Re: Linux 2.2.14 Sparc-32 SS-10 SMP spin_lock hang...

From: Anton Blanchard (anton@progsoc.uts.edu.au)
Date: Sat Jan 08 2000 - 22:28:06 EST


 
> The meantime between crashes with 2.2.13 on the SS-10 configured as above
> running Apache 1.3.3p3 was about four hours, with 2.2.14 it's about a day and a
> half. Here is the crash data for the 2.2.14 crash, on the console we get:
>
> spin_lock_irqsave(f808e66c) CPU #2 stuck at f00372c, owner PC(f003672c):CPU(2)
> spin_lock(f014b9ac) CPU #0 stuck at f003bde0, owner PC(f0036538):CPU(2)
> spin_lock(f014b9ac) CPU #1 stuck at f003bde0, owner PC(f0036538):CPU(2)
> spin_lock(f014b9ac) CPU #3 stuck at f003bde0, owner PC(f0036538):CPU(2)
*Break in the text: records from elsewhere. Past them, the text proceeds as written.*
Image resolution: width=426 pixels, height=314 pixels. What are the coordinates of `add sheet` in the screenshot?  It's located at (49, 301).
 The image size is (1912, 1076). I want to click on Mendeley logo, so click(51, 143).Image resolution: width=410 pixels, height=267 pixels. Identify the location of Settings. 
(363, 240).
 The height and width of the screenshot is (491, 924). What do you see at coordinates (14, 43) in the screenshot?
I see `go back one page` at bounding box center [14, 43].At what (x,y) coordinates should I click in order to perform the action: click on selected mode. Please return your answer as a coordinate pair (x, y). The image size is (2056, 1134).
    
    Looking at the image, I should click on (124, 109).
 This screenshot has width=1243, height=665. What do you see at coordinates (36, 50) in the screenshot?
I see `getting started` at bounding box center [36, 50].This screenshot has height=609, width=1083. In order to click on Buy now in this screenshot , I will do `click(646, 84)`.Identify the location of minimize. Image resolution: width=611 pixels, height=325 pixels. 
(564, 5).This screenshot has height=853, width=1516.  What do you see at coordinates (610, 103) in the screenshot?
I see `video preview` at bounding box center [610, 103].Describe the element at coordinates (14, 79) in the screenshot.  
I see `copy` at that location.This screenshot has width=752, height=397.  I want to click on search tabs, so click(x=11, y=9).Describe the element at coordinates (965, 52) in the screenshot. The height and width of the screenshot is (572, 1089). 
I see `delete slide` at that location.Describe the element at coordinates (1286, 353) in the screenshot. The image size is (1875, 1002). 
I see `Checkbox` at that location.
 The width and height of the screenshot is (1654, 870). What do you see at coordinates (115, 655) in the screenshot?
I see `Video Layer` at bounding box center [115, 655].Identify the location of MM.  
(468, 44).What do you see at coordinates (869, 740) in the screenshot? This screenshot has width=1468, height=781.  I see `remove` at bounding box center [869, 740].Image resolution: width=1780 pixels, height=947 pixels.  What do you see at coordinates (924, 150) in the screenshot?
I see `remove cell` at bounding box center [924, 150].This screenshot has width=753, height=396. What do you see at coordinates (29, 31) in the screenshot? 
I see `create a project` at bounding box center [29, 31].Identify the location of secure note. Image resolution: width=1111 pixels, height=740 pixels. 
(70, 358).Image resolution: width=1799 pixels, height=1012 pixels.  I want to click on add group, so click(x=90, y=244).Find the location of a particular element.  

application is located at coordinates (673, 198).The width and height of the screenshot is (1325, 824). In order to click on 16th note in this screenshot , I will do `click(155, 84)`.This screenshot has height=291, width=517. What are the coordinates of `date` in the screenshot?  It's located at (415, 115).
CPU #0, #1 and #3 are stuck because CPU #2 grabbed the kernel_flag in
do_exit so we can ignore them.

The interesting line is:

spin_lock_irqsave(f808e66c) CPU #2 stuck at f00372c, owner PC(f003672c):CPU(2)

(I assume f00372c should be f003672c and is just written down incorrectly).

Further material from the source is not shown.